Treatment is tailored to your symptoms, goals, and daily life. Initially, it helps to work with a gynecological specialist to identify what currently affects you most. This leads to a phased plan. Common components include pain management and hormonal treatments that calm lesions and cycle activity. If an intervention is expected to be beneficial, laparoscopy can remove lesions or release adhesions – performed in experienced centers and after thorough consultation. Additionally, nutritional therapy, physiotherapy/pelvic floor therapy, and complementary medicine (e.g., TENS, acupuncture) may be considered. No single method suits everyone, and there is no guarantee. What’s important is a team that takes you seriously, explains things clearly, and defines realistic goals with you: fewer pain spikes, better resilience, manageable bleeding, or family planning support. Care in an endometriosis center with a multimodal, interdisciplinary approach is advisable – where different specialties work together in a coordinated manner. Regularly check if the therapy is working, document your observations, and adjust the steps together. This way you remain empowered, step by step.

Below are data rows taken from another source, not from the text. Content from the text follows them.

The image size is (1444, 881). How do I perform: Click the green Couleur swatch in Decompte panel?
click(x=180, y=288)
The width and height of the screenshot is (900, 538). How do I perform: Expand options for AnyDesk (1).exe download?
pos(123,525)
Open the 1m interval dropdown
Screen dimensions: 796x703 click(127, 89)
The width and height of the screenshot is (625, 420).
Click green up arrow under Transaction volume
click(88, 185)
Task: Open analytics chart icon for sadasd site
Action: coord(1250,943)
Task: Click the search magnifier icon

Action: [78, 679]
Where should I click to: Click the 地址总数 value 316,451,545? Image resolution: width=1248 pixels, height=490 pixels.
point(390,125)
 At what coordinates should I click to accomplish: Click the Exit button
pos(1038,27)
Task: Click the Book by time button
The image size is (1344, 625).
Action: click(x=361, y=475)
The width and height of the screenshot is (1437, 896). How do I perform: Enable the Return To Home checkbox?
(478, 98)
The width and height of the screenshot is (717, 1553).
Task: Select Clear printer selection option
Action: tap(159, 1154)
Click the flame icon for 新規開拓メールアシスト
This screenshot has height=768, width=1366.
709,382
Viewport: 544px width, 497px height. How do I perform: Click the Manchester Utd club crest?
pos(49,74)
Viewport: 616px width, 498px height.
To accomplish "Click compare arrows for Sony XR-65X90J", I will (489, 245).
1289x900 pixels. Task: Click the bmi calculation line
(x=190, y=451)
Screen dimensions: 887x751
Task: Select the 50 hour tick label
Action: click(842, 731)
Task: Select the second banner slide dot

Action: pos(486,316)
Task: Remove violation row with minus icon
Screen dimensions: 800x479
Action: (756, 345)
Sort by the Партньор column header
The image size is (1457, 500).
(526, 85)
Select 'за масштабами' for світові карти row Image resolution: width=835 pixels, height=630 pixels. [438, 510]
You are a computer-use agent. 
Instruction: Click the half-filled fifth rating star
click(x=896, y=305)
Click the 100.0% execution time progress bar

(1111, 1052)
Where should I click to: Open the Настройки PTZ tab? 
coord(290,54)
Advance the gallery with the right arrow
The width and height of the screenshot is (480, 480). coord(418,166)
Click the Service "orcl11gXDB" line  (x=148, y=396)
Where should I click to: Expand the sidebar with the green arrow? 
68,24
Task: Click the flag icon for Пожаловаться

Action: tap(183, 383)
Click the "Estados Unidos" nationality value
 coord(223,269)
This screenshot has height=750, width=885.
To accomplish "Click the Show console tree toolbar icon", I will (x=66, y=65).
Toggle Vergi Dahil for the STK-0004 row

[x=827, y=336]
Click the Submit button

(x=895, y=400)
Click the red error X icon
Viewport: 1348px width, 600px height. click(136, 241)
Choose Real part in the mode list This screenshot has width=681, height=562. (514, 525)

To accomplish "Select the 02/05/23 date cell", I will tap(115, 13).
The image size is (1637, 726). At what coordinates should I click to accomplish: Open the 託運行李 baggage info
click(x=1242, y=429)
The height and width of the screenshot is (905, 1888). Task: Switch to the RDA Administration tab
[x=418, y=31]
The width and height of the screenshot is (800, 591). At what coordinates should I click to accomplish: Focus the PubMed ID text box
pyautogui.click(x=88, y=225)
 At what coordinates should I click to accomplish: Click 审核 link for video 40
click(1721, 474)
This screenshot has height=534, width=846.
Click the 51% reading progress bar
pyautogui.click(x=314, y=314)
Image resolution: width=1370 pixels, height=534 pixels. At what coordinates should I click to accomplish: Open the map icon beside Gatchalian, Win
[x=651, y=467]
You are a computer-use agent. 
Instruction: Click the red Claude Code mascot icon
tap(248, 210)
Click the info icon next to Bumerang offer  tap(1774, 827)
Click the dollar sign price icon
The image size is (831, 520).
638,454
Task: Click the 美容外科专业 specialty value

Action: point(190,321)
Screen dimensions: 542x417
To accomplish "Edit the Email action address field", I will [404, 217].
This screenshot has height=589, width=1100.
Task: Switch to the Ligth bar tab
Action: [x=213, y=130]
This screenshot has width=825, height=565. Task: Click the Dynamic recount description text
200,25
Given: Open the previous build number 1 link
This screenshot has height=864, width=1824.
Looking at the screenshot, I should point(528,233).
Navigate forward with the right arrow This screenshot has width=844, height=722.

Learn more about endometriosis treatments.

Adenomyosis: related to endometriosis, briefly explained

In adenomyosis, uterine lining-like tissue grows into the muscle wall of the uterus. Typical symptoms include very heavy, cramp-like bleeding, pressure and fullness, and an enlarged, tender organ. Adenomyosis can occur alone or together with endometriosis. Investigation is usually done via ultrasound, supplemented by MRI if necessary. Treatment is guided by your symptoms and goals: pain and bleeding control, as well as daily-life compatible hormonal treatments, are prioritized. Surgical options are limited and are only considered in specific situations in Switzerland. Have the pros and cons explained to you and decide together what suits you.

Endometriosis Resources in Switzerland: how to find help

You don’t have to bear this alone. Endo-Help offers guidance, understandable information, and pointers to self-help groups. For medical investigation, contact a gynecologist experienced in endometriosis or an endometriosis center directly if possible. A referral is usually not necessary for this – you can book appointments yourself. General practitioners are often not the best first point of contact because specific experience with endometriosis is lacking. In our overview, you will find facilities with proven expertise, filterable by classification and canton. Additionally, physiotherapy, nutritional therapy, and psychological support can help to better cope with pain, exhaustion, and daily demands. If it feels like a lot: Start small. Note down your three most important questions, book an appointment, and bring a trusted person with you. Step by step, a plan emerges that suits you and remains sustainable in daily life.